Bridgend 1st XI 4-3 Swansea
Following a narrow defeat last week, Bridgend slumped to the bottom of the table. Facing the current league leaders was going to be quite the challenge for the Ravens. Bridgend were solid in the first 10 minutes with Matt Wooster organising his defence strategically to counter Swansea’s game plan. Some early forays forward by Tim Hodges showed Bridgend’s intent to not let league position concern them. Despite this Bridgend were unfortunately first to concede, as a miss hit strike made it’s way into the goal. This was followed by a dubious penalty stroke for Swansea and a third well constructed effort also, it seemed Bridgend were in an all too familiar position against this foe. That was until septogenarian Steve Murphy envigorated by the challenge took on a player 1/3 of his age and made space to the club’s most prolific goal scorer Rhodri Owen, who unleashed a thunderous strike into the bottom left of the goal.

### Collected data

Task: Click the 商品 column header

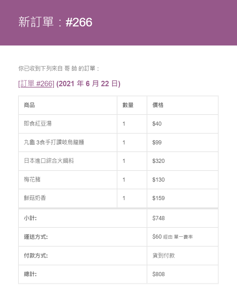Action: coord(29,105)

### Prompt A
In the match report, which player struck Bridgend's goal into the bottom left of the net?
### Prompt B
Summarize the match report in two sentences.
The data has nothing to do with what follows.

### Full response A
Rhodri Owen

### Full response B
After slumping to the bottom of the table, Bridgend faced league leaders Swansea and defended solidly early on, but they conceded three goals, one of them from a penalty stroke. Steve Murphy then beat a much younger player and made space for Rhodri Owen, who scored with a thunderous strike.